What you should do:
Starting at the line below that contains "At what coordinates" and ending at the line that contains "Given: Click the Период column header", retype each line exactly as it stands, but omit the pictures.

Data:
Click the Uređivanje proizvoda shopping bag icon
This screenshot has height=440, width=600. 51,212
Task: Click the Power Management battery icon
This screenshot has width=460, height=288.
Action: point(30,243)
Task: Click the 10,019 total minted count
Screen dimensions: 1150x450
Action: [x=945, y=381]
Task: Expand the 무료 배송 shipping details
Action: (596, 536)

* * *

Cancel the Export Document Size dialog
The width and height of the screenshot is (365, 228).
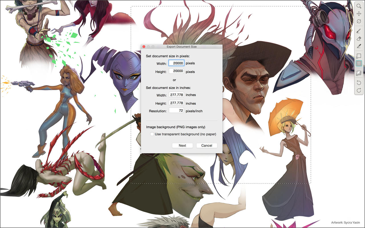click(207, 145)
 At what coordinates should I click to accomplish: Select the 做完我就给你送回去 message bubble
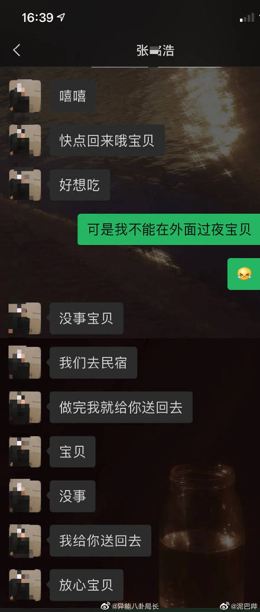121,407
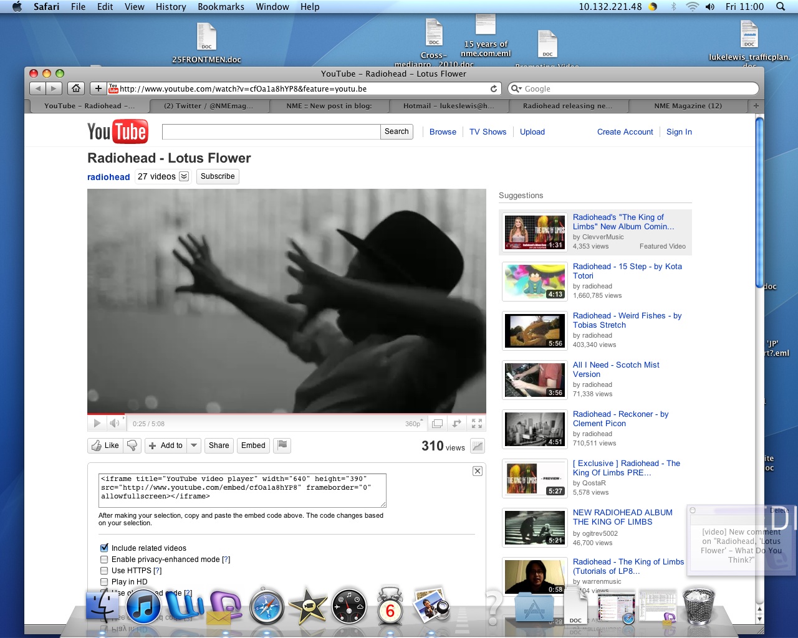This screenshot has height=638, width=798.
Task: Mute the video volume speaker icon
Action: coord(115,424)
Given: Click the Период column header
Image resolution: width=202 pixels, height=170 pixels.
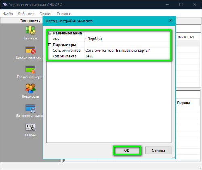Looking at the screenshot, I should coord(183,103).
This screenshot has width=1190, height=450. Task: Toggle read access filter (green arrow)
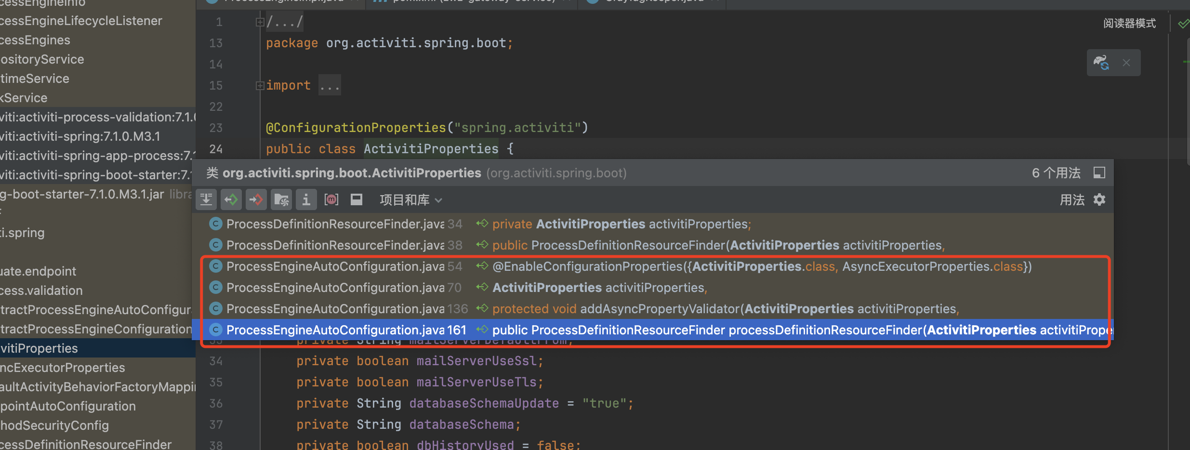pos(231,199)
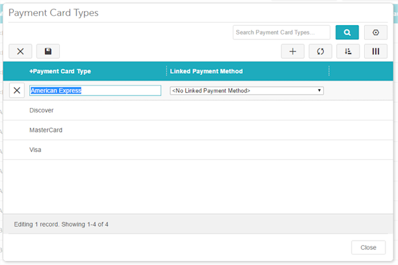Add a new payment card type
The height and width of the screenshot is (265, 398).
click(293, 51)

Solution for this exercise:
 At what coordinates should I click to accomplish: Select the 做完我就给你送回去 message bubble
121,407
This screenshot has height=638, width=798.
Task: Mute the video volume speaker icon
Action: coord(115,424)
Given: Click the Период column header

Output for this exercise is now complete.